Parce que leurs auteurs sont légion et agissent au sein d'une même corporation ou confrérie qu'on appelle l'Etat ou Gouvernement dont ils ont confisqué et détourné les attributs pour servir leurs intérêts personnels et ceux de tiers occultes, mettant ainsi en péril l'Etat lui-même et l'Avenir de la Nation.
Etre un fonctionnaire de l'Etat et faire aussi longtemps du mal à son pays est un acte de Haute trahison , sinon juridiquement , certainement moralement.
Toutes ces personnes sont considérées comme des collaborateurs. Ils ont tous collaboré avec un ennemi visible, réel ou abstrait qui s'incarne à travers leur pulsions et cupidité dévastatrices.
Je doute que l'on puisse trouver dans le code pénal un petit pêché qui corresponde à leurs forfaits. Ils ont participé intentionnellement ou à leur insu à un vaste complot qui tend à déstabiliser le pays.
Notes
1- Epuration : période pendant laquelle, le lendemain de la deuxième guerre mondiale, on jugera en France les personnes ayant collaboré avec l'Allemagne nazie. Elle s'exercera par l'entremise de tribunaux d'exception : la Haute Cour de Justice, les Cours de Justice et les Chambres Civiques pour les actions non réprimées par le code pénal. Sera institué un Jury d'honneur qui jugera les élus.
L'épuration légale concernera plus de 300 000 dossiers, dont 127 000 entraîneneront des jugements et 97 000 condamnations, les peines allant de 5 ans de dégradation nationale à la peine de mort
2- Crime d'« Indignité Nationale » : crime créé en France par l'ordonnance du 26 août 1944, durant la période d'épuration à la fin de la Seconde Guerre mondiale.
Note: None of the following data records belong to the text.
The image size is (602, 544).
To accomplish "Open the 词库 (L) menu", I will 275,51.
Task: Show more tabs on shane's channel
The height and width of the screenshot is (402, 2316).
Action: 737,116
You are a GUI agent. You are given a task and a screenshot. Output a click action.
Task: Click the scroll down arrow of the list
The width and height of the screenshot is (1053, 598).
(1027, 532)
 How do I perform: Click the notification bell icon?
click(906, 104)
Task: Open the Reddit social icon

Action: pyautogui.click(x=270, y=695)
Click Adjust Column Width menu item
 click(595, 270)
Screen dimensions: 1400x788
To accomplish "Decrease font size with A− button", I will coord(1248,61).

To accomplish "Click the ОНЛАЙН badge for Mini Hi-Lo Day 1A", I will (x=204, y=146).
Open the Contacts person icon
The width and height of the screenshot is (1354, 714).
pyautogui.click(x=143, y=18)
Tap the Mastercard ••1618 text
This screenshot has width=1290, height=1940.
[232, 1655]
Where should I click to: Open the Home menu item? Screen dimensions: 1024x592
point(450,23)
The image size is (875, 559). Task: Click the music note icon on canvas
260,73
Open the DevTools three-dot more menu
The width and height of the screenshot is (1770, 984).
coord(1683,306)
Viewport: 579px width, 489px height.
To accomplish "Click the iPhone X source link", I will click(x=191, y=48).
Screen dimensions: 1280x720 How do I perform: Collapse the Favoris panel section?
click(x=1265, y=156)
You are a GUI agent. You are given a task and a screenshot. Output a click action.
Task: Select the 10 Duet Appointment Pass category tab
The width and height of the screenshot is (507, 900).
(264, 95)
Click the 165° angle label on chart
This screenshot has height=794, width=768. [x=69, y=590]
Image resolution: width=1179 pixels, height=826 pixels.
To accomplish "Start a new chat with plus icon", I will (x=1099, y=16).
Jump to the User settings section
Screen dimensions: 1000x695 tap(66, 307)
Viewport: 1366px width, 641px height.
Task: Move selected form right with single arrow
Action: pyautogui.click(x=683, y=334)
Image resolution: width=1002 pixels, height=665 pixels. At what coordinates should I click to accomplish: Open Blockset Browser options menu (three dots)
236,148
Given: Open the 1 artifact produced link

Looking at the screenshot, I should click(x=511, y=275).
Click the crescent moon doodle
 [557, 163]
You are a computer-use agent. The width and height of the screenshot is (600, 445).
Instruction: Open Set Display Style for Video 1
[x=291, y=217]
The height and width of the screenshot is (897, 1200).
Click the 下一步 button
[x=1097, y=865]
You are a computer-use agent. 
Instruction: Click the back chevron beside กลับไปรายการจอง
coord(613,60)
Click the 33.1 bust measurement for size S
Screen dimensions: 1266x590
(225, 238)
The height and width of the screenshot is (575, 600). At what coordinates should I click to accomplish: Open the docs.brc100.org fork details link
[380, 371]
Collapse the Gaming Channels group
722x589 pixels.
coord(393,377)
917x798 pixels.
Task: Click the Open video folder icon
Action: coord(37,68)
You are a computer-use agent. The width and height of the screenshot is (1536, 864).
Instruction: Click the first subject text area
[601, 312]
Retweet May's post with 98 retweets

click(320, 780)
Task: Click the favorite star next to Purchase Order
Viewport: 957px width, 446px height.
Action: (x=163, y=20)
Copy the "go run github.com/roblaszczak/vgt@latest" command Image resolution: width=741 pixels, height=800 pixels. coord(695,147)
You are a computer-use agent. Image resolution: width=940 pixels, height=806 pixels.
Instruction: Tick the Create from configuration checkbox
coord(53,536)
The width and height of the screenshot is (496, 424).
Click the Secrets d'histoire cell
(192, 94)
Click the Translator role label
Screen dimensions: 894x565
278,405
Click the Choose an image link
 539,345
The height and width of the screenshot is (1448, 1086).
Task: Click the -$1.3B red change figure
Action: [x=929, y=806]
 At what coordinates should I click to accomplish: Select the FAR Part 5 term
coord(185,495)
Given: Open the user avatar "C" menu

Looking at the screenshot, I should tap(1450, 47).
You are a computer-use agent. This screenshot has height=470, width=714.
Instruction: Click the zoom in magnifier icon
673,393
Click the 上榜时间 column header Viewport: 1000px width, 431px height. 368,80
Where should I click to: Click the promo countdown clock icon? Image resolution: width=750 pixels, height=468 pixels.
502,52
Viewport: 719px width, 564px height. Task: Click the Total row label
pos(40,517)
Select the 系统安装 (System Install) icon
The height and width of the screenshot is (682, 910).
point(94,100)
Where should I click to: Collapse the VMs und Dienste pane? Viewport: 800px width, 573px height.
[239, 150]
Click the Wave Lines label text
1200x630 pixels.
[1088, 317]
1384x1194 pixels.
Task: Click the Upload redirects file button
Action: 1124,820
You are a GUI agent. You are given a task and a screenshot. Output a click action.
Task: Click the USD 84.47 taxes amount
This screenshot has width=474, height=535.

Ce crime d'une très grande gravité, commis par un militaire ou un civil durant l'occupation allemande, est sanctionné par la dégradation nationale, prononcée par des juridictions d'exception qui ont été constituées durant cette période.
3- Texte cité par Jacques Dalloz, Histoire de la France au xxe siècle par les textes, Masson, 1985, p.